● **Verfügbare Daten**
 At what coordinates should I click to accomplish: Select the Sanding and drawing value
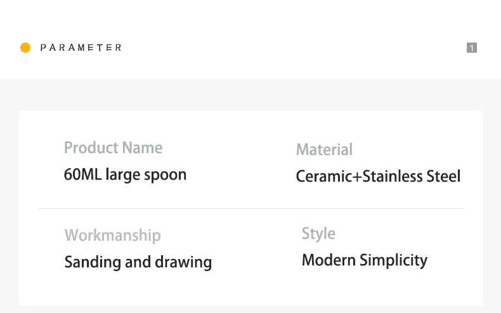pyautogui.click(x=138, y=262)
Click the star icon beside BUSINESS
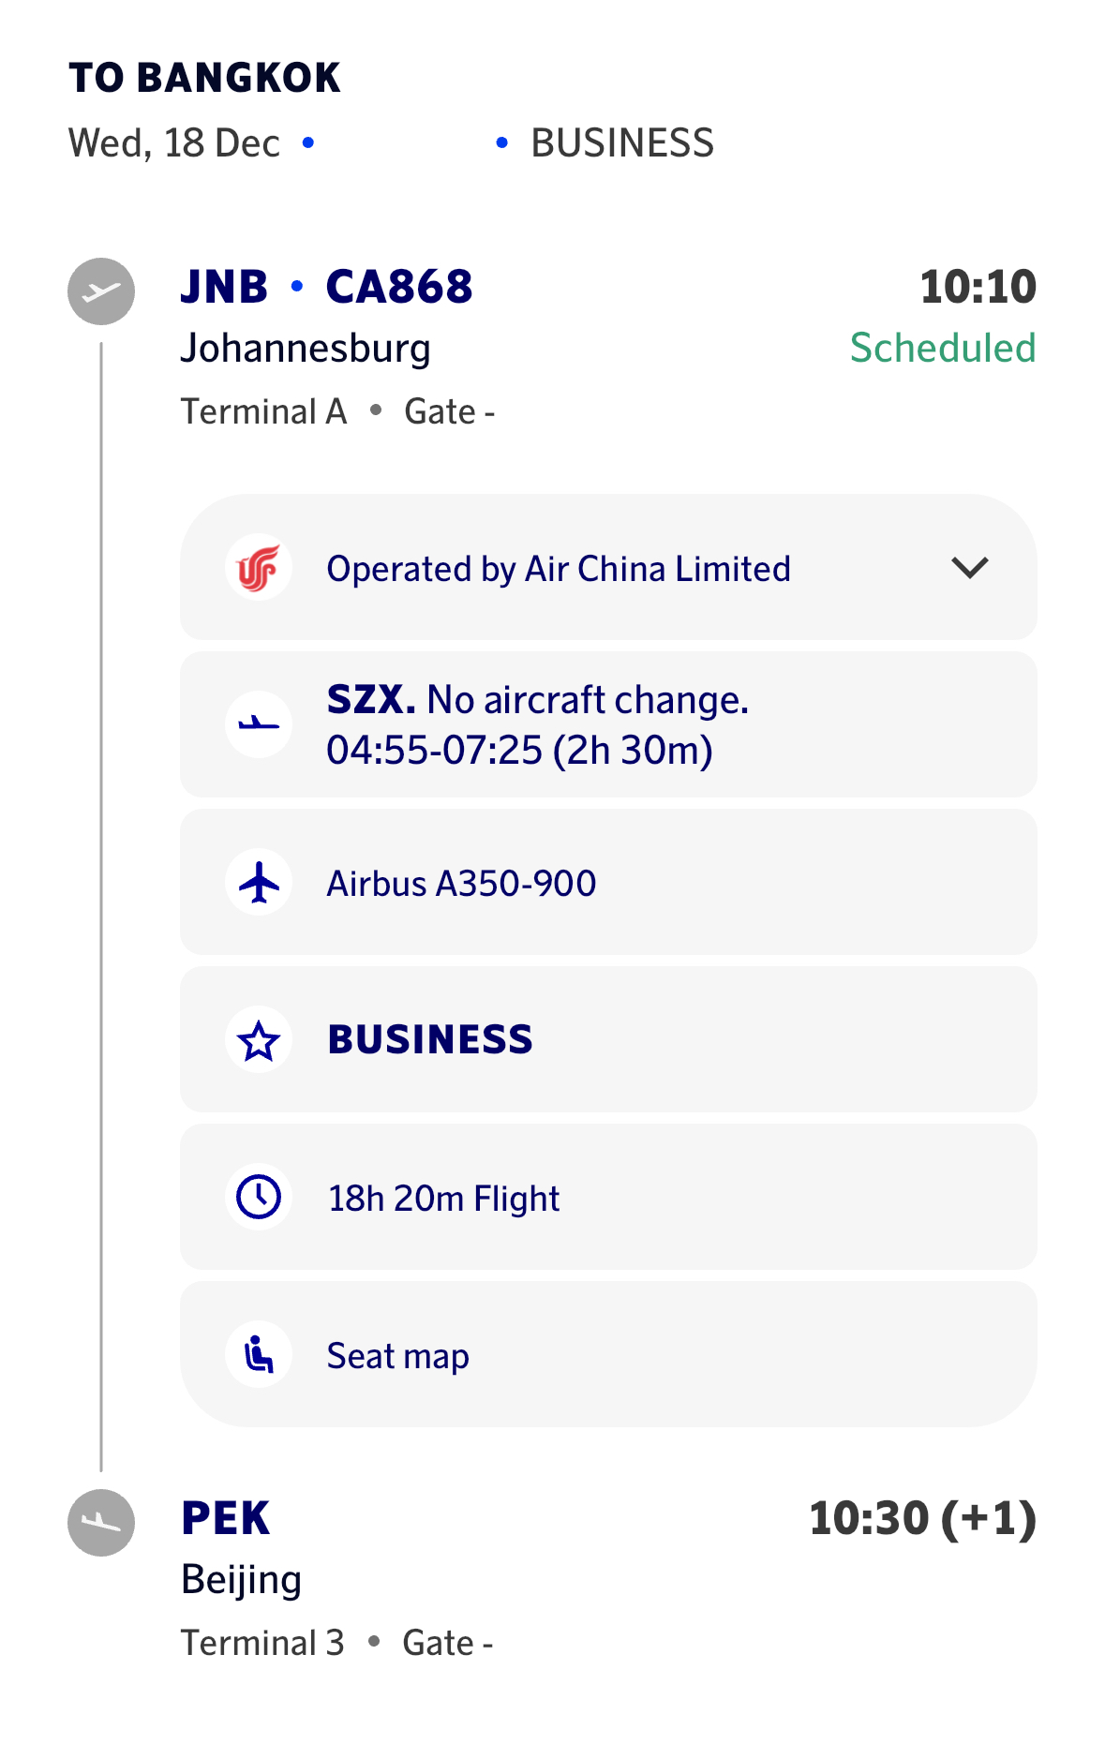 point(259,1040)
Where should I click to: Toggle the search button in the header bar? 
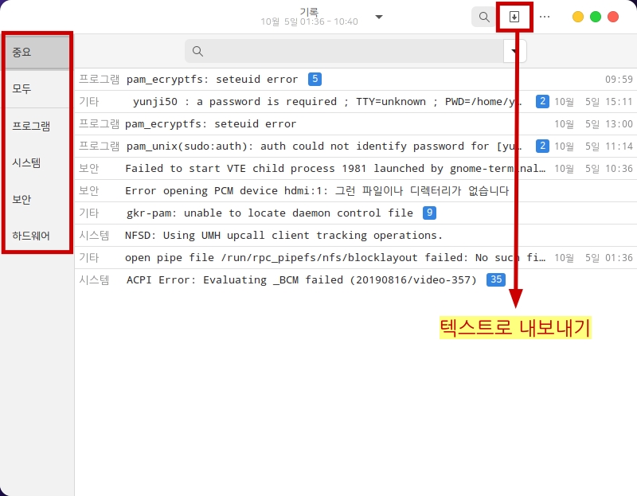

● **Aufgabenstellung**
Sammeln Sie alle obigen Zeilen, welche die Zeichenfolge „should“ enthalten. Achten Sie dabei auf Groß- und Kleinschreibung.

● **Ergebnis**
 At what coordinates should I click to accomplish: Select the Sanding and drawing value
Where should I click to: Toggle the search button in the header bar? 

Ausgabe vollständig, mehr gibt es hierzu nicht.